In exact terms, Russia requires that the entire Donbas region be handed over to it. The Donbas region covers eastern Donetsk and Luhansk; Russia controls almost all of Luhansk and about 80% of Donetsk. Russia seeks to determine Ukraine’s fate through a Yalta-like agreement, guided by the Trump–Putin talks in Alaska.

Aside from paving the way for the end of the war, the only widely recognized positive legacy of Yalta was the decision to convene the San Francisco Conference, which later led to the establishment of the United Nations (U.N.).

Even this legacy is now being revisited. Trump has proposed creating a structure called the “Board of Peace,” perceived by many, including the French government, as a parallel institution to the U.N., which they refused to join, arguing it undermines the U.N.

Moreover, Putin has stated that Russia would be willing to contribute $1 billion from frozen Russian assets in the US to the Board of Peace.

Trilateral talks are expected to resume soon. Negotiations will proceed based on a 20-point peace plan presented by the United States, with limited European and Ukrainian input.
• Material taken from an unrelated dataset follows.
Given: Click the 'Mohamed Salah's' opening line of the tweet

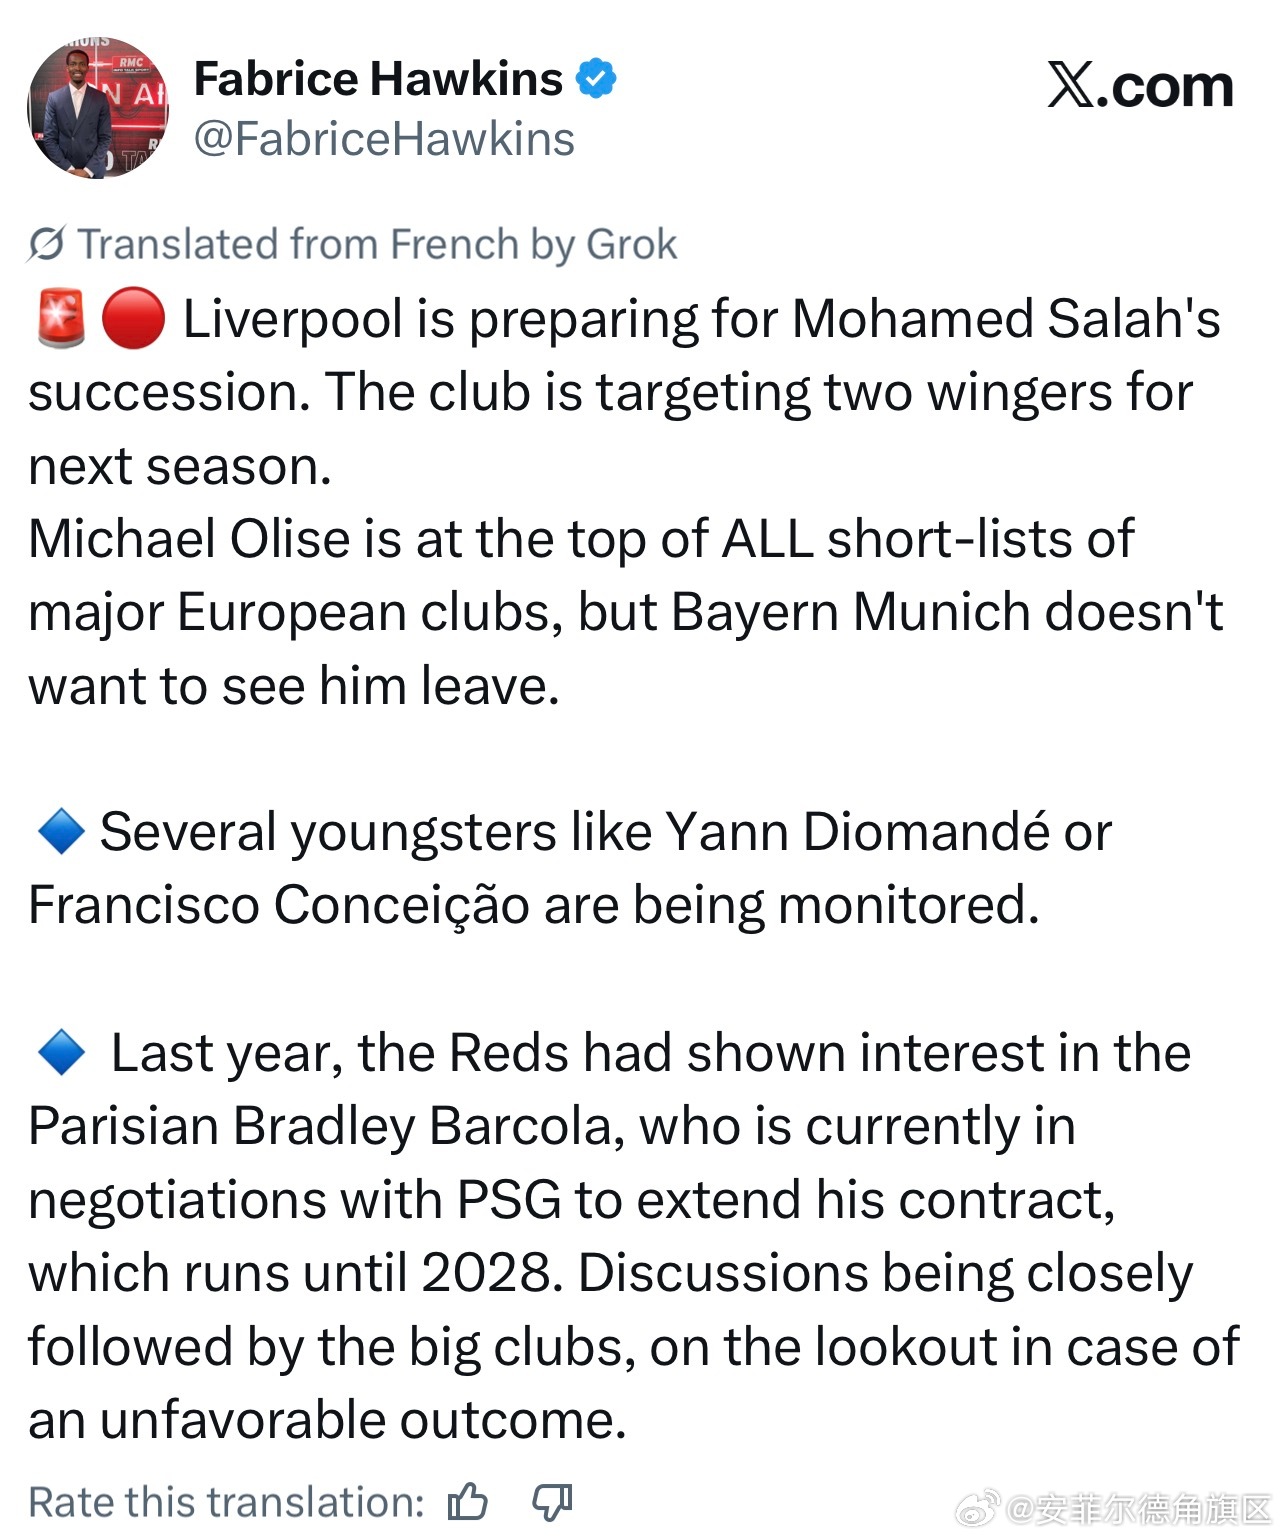Looking at the screenshot, I should click(x=700, y=320).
Even in this form, the draft represents the least unacceptable option from Ukraine’s perspective. While the previous 28-point plan gave away Crimea, Luhansk, and Donetsk to Russia, per Ukrainian demand, the revised plan does not include territorial changes for now.

There is no mention of Ukraine’s joining NATO. Whether security guarantees the United States, NATO, and European countries agreed to provide will be acceptable to Russia remains to be seen.

The United States must use all of its leverage against Russia and avoid accepting an agreement that—just as at Yalta—would later encourage Russia to use force again against Ukraine and other regional countries not protected by NATO.

Throughout the negotiations, the U.S. and the EU must spare no effort in continuing to support Ukraine, enabling it to sit at the negotiating table from a position of strength.

Trying to buy time or temporarily divert the threat can later turn into an irreversible failure. Yalta showed this. The 2014 occupation of Crimea showed this as well.